Asked “What do you think of Donald Trump?” several members of the clergy as well as lay Christians answered that they sensed a positive change after the Obama years, and felt that they were finally being noticed.
Father Immanuel, a Syriac Catholic priest in Mosul, said simply: “I love Trump because he understands this Christian matter in Iraq.”
Archbishop Bashar Warda, the Chaldean Catholic bishop of Erbil, said that he was “really encouraged to see that someone at least is thinking of the Christians and giving, not a priority, but at least attracting attention.”
“For me,” the Archbishop said, “I would say this is probably the first time that an American politician like a president would say, ‘No, there are some people who are dying or are suffering because of their faith and we have to think seriously about that.’”
Though in different words, a common thread running through the responses was the belief that Trump actually cares about persecuted Christians in the Middle East and would do something about it.
Yohanna Toways, a Christian refugee from Qaraqosh, said that Christian and Yezidi minorities had actually prayed to God for Donald Trump to win the election.
“We have confidence in Trump,” Toways said. “Before he was elected, all the Christians and the Yezidi are praying [for him] to win, all of them, and now that he is the president we have the hope he will be the savior of these minorities by his strong decisions. I think he can help us.”

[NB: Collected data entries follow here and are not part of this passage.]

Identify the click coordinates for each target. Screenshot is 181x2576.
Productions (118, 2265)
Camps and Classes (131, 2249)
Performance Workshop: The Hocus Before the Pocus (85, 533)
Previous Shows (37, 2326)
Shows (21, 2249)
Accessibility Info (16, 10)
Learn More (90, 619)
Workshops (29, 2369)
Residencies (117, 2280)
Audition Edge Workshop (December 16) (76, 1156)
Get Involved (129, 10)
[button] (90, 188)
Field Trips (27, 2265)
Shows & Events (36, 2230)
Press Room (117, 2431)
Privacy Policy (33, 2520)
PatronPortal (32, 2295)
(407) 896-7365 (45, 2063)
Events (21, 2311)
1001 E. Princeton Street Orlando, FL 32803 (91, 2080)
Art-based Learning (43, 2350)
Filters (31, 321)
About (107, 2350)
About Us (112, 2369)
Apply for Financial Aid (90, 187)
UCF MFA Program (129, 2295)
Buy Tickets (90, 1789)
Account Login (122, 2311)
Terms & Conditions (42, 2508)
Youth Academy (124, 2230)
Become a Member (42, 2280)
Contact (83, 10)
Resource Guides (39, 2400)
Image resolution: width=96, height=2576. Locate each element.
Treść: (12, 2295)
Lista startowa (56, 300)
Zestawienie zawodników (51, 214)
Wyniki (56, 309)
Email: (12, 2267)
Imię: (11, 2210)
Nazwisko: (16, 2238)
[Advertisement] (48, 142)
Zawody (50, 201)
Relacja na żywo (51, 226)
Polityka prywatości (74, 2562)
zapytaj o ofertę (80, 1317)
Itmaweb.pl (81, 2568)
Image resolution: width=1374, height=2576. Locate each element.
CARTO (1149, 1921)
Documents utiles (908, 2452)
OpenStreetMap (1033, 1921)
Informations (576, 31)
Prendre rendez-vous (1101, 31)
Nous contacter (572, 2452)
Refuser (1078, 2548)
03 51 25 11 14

People also said that Trump offered hope to local Christians, after eight years of a president who did nothing for them.
“People here were more than disappointed with Obama, because he did nothing. So the view of Obama was terrible,” said John Neill, a volunteer aid worker for the Archdiocese of Erbil.
“I think people here are feeling excited about Trump, that he will do something,” Neill continued. “He stated in his election speech that he would do something about Daesh. That is an indication that he will go further and help the minorities in Iraq to get back their lives.”
“If Trump cannot give them hope, then what hope is there?” he added.
Similar sentiments were expressed Father Benedict Kiely, the founder of www.nasarean.org, a Christian aid group that has promoted awareness of Christian persecution in ISIS-dominated territory, especially through the spread of the Arabic ن symbol used to mark the homes of Christians.
“Many people said in our interviews with them that they had hope because he is a strong man,” he said. “God bless him. Let’s be strong and help these people. He promised during the election I remember specifically to be the president for the Christians.”
“So let’s put it into action,” he said.